Use SVM to seperate the predict land use type

In [7]:
import pandas as pd 
import numpy as np
import pylab as pl
from sklearn import svm
from sklearn.grid_search import GridSearchCV
import math

pl.style.use('fivethirtyeight')
pl.rcParams['figure.figsize'] = (16,16)

In [2]:
columns = ['ID', 'GPS_DATETIMESTAMP', 'GPS_LAT', 'GPS_LON', 'GPS_Speed', 'GPS_Alt', 'GPS_Sats', 'GPS_Fix', 'GPS_Quality', 'AMB_Temp', 'AMB_Humd', 'AMB_Lux', 'AMB_Snd', 'AMB_SndMin', 'AMB_SndMax', 'AMB_SndMea', 'RDQ_AcX', 'RDQ_AcXMin', 'RDQ_AcXMax', 'RDQ_AcXMea', 'RDQ_AcY', 'RDQ_AcYMin', 'RDQ_AcYMax', 'RDQ_AcYMea', 'RDQ_AcZ', 'RDQ_AcZMin', 'RDQ_AcZMax', 'RDQ_AcZMea', 'sensor', 'timestamp', 'hourOfDay', 'minuteOfDay', 'minuteStretched', 'LU05_DESC', 'LUCODE', 'merge_key', 'day', 'sensor_num', 'sensor_day', 'keep_SndMean', 'is_loud', 'is_dark', 'acel', 'bumpflag', 'latlon_match']
predictors = [columns.index('is_loud'), columns.index('is_dark'), columns.index('bumpflag')]

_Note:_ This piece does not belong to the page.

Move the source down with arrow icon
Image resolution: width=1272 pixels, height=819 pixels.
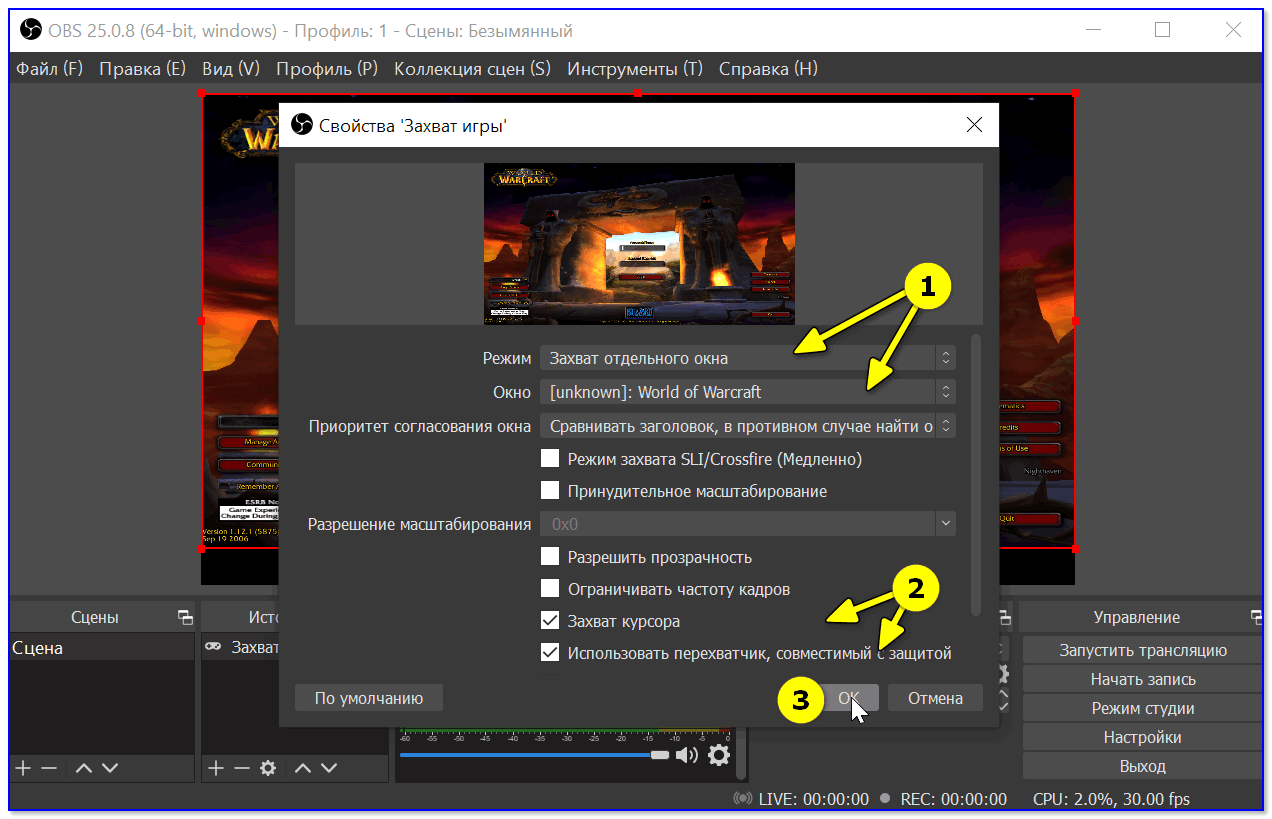point(329,768)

x_train = np.load('../data/x_train.npy')
y_train = np.load('../data/y_train.npy')
x_test = np.load('../data/x_test.npy')
y_test = np.load('../data/y_test.npy')
x_valid = np.load('../data/x_valid.npy')
y_valid = np.load('../data/y_valid.npy')


In [3]:
x_predictors_train = x_train[:,predictors]
x_predictors_test = x_test[:,predictors]
x_predictors_valid = x_valid[:,predictors]


### Training over several types of kernels

In [4]:
clf = svm.SVC(kernel='linear',C=1.0) 
clf.fit(x_predictors_train, y_train)

right=1.0*(clf.predict(x_predictors_test)==np.asarray(y_test)).sum()/len(y_test)

print "we successfully(OS) predict the {} percent of data using a linear kernel".format((right)*100)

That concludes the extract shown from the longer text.